Developer San Diego Studio have made a beautiful game. Lighting and weather changes over the course of a match, he crowd reacts and scrambles for foul balls. There are more than a thousand new animations; pitchers throw harder and fielders play to the speed of the base runner. Ball physics have also had a major upgrade. Depending on where it’s hit – whether it’s pulled or sliced – the ball screws, spins and swerves adding a new level of detail and realism to the gameplay.
The Road to the Show career mode has also been upgraded. Presented with an occasional voice-over, your young player’s career moves from the minors to the majors with numerous twists and turns. From deciding to take the first offer, to switching positions, and changing from a hometown mentor/advisor to professional management, decisions you make can affect your career. However, it is fairly story-lite – like most sports games the dramas are fairly cliched. There’s nothing that playing well won’t fix though; slowly building up your player’s wide range of stats, choosing buffs, and buying equipment is what really matters.

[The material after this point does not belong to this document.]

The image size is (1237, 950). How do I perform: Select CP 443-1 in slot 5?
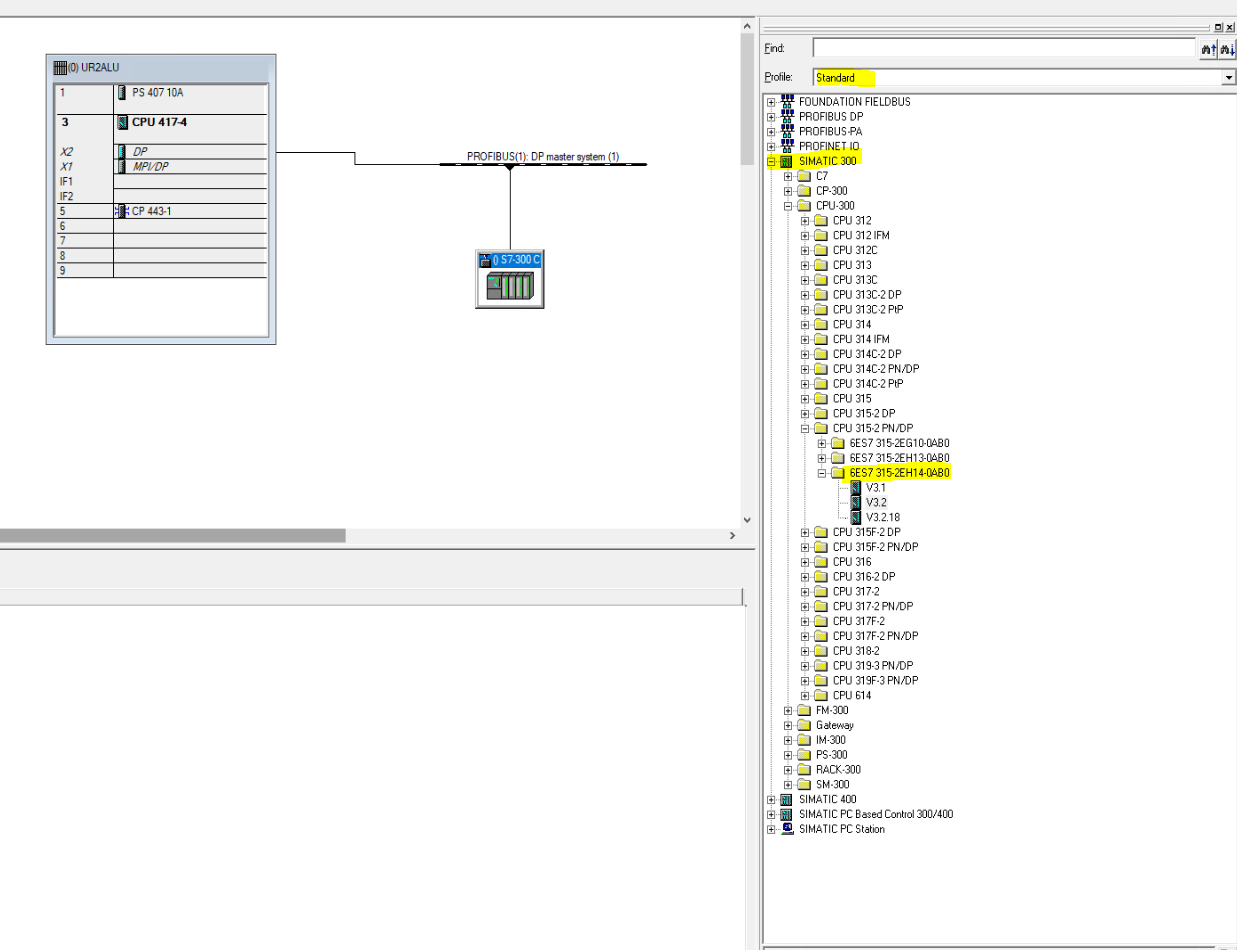(158, 212)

With the card based Diamond Dynasty you can fully customise your own team. You’ll earn rewards, players, and currency by playing games and completing challenges. Or you can spend real money to buy and sell the highest rated historic and current players. Then there is the standard Franchise mode, which lets you take over a team, scout players, and get sponsors. You can sim through the games, and lock players to a season with a particular role. You canalso play just the critical situations of a game, or quick-manage it. For the latter you’ll use text commands to tell a player to swing away or bunt, steal a base, warm up in the bullpen, or pitch around the opposing team’s slugger. The level of customization is very user friendly. In MLB The Show 17, you can dive in deep, or keep it as quick and simple as you like.

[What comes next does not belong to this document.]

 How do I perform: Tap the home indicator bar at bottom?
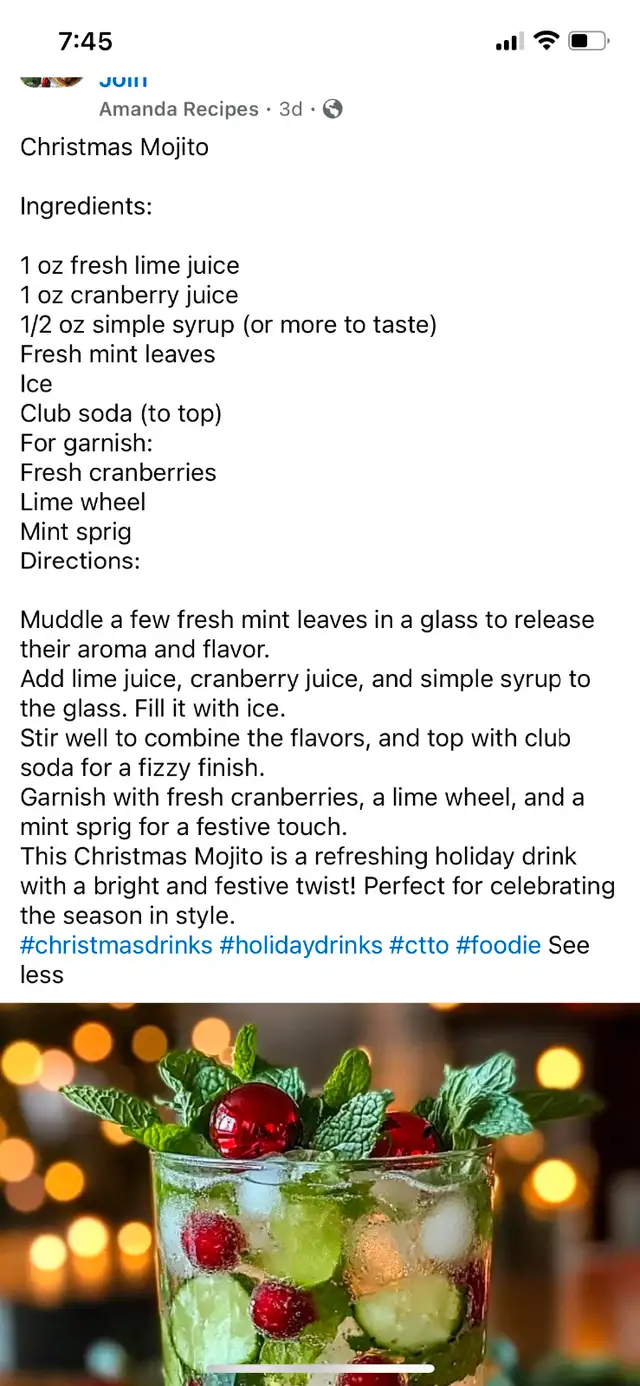[x=320, y=1368]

But, not everything’s perfect. Base running is far from instinctive. Runners hold up when you really need them to keep moving, and after a week I’m still looking down at the controller trying to figure it all out. Stealing also takes some sorting; I have no idea how to steal third. I never know where the infielders are, and I’ve also been caught a few times trying to take second. I copped it from my manager, and was told not to steal anymore – despite the prompt still appearing.
Playing online generally works well. You get a warning that because the emphasis is on balancing abilities, matchmaking may take some time. I didn’t really notice any delays. However, playing a full game takes a while and I did lose connection to a couple of opponents. But. it is endlessly fun, especially in mini-games like the home-run derby; everyone swings at the same pitch and you see in real time where your opponent’s hit ends up, as your ball (hopefully) sails out of the park.
Base running aside, MLB The Show 17 is a highly polished game. It’s packed with features, is very accessible, and captures the essence of the game. Sure, they pump the game full of steroids occasionally, hyping it up for the networks. They change the rules so games last three hours and not four, and focus on the major stars, in the big name teams, in the big city markets.
When I first started watching baseball it was all about Ichiro Suzuki, Randy Johnson, and Ken Griffey Jr. It doesn’t seem that long ago. Now Madison Bumgarner not only tells the story of how he once dated a girl called Madison Bumgarner, and everyone seems to believe him, but he's also won three World Series’, has a WHIP under 1.100, and has just hit two home runs on opening day. The first pitcher ever. Baseball always wins, and so does MLB The Show 17.
Dene received a digital copy of MLB The Show 17 from PlayStation NZ for review.